村上:現状では1つ1つのプロジェクトへの投資額はそれほど大きくないということですが、今後ライセンスで売れるものを出していくとなると、少し骨太のプロダクトを開発するフェーズが来ると思います。そのための組織づくりなども今後進めていく予定ですか?

平賀:それも必要ですが、デンソーや医療系のエスアールエルと業務提携をし、一緒に研究開発をさせてもらっているので、その中から骨太のものが出てくるのではないかとも思っています。

AI時代にバリューを出す人材

小林:御社がこれから非連続に成長していくために一番不足しているものは何だとお考えですか?

平賀:それで言うとあらゆる面で足りていないでしょうね。たとえば人材も、今日本は景気がいいということもあって、なかなかいい人材を採用できないんです、エンジニアでも、エグゼクティブでも。

村上:大手と提携してビッグデータへのアクセスがある点は、エンジニアの採用にとって強みではないですか?

平賀:今はAIバブルですから、AIの経験がある学生が当社に就職するパターンはあまりありません。今、プログラムのチャレンジ問題をウェブに載せて、それが解けたらレジュメを送っていいという応募をやっているんですね。そこから数学系や物理系の学生が応募してくるケースが多いんですが、地頭もいいし数学的センスもあるので、1年くらい経験すればAIの分野でもトップクラスの人材になるのではないかと考えています。そういう人たちを育てるほうがいいと思っています。

今のAI人材のバブルを見ていると、1980年代~90年代に「ソフトウェアエンジニアが足りなくなる」と言われていた時期に似ている気がします。今では、IT・ソフトウェアの分野で、下請け・孫請けにいる人達がブラックな環境で働かざるをえないように、AIの分野でも、5年もしたら同じことが起きるんじゃないかと思っています。

朝倉:なるほど。エグゼクティブ人材で言うと、昨年、課徴金納付命令勧告が出て、その後経営陣の変更がありました。これは勧告も影響しているんですか?

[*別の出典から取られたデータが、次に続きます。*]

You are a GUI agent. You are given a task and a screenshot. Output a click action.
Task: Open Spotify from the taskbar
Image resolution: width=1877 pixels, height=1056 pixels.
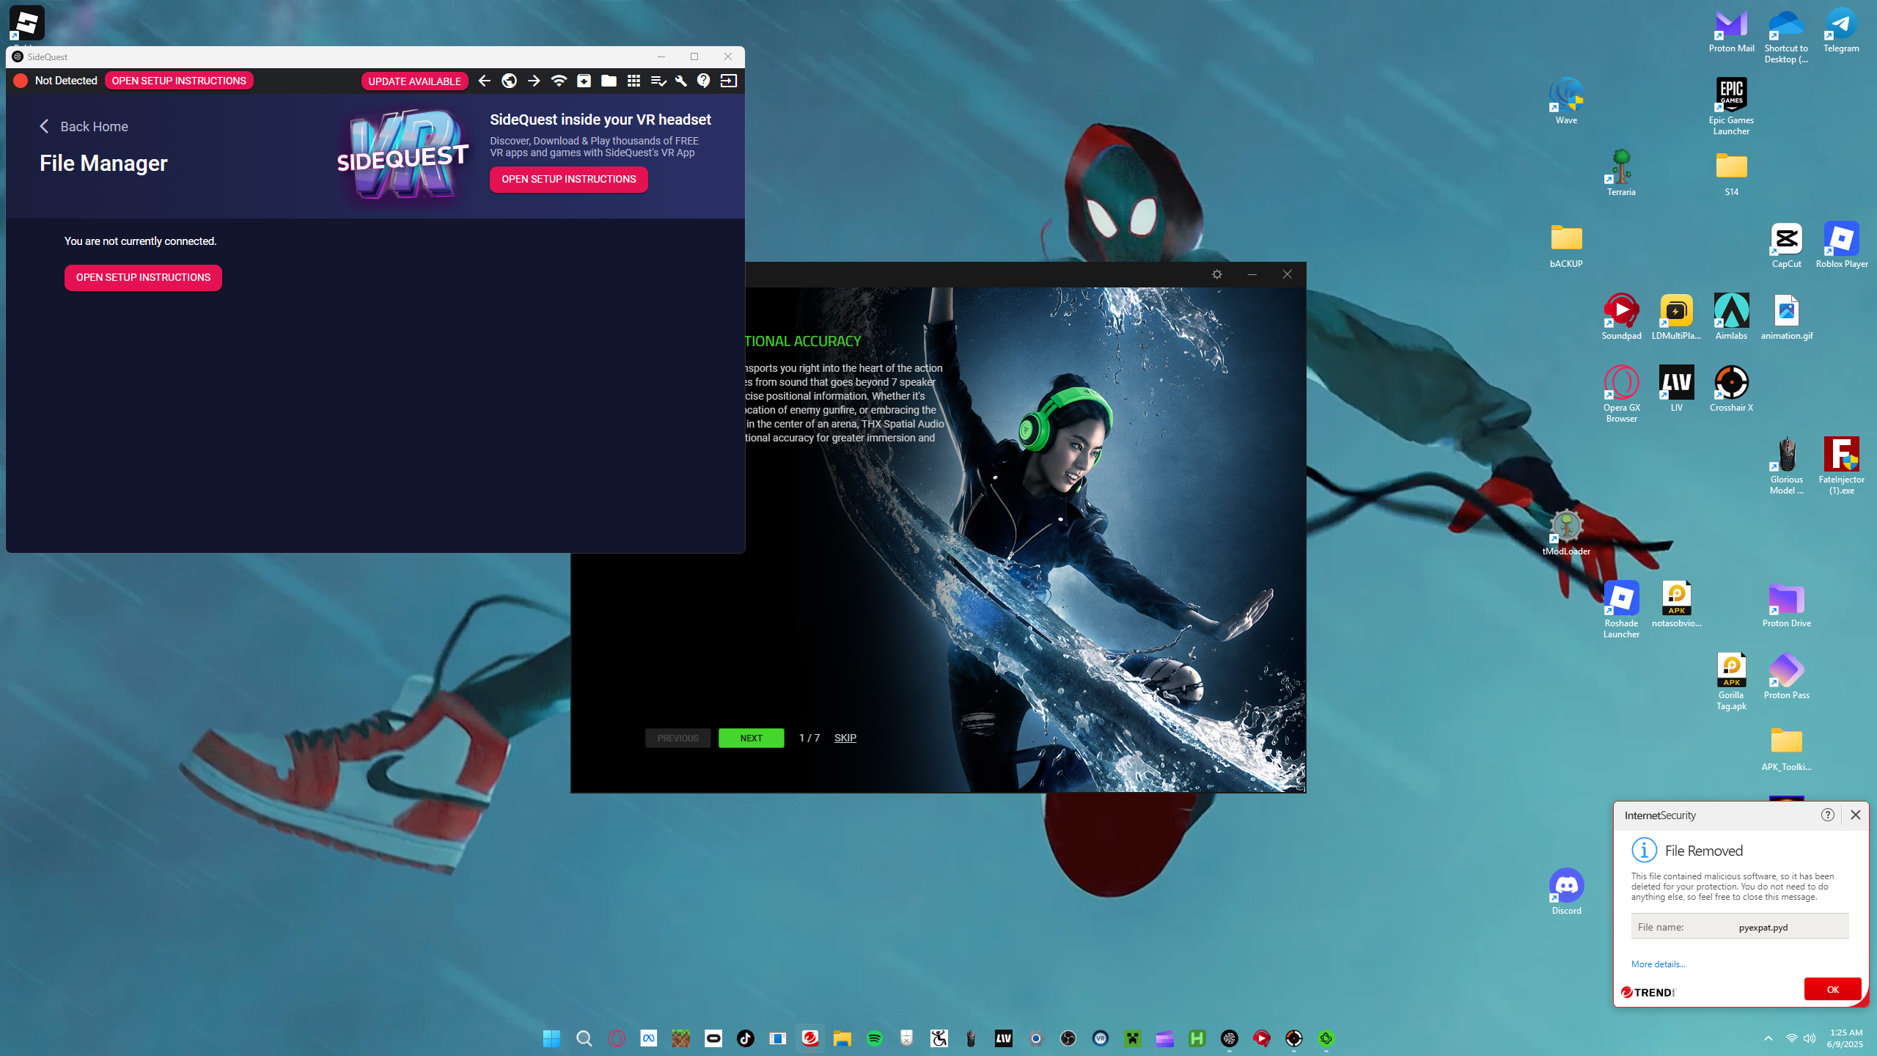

平賀:経営陣の変更は課徴金とは別の文脈です。ただ、バックオフィスの人材のテコ入れはしています。勧告については異議申し立てをしていて、結論はまだ出ていませんが、われわれの方にも改善しなければいけない部分があったことは確かなので、そこは変えていかなければならないと思っています。

ここは意見が分かれるところだと思いますが、バックオフィス系はルーティン業務が多くて、昨日やっていたことを今日も当たり前にやり続けるという文化を持つ人が多いんです。ただ、それでは進歩がない。これからAI化によってルーティン業務が置き換えられていくと、そういった人材も、付加価値を出さなければならない。そういう意味でも、バックオフィスは業務のやり方から変えていかないといけないという意図もあり、人材の面でテコ入れを行っています。

モルフォ 2017年10月期 株主説明会資料より

村上:なるほど。今日はモルフォの事業の変遷について詳しくお聞かせいただき、ありがとうございました。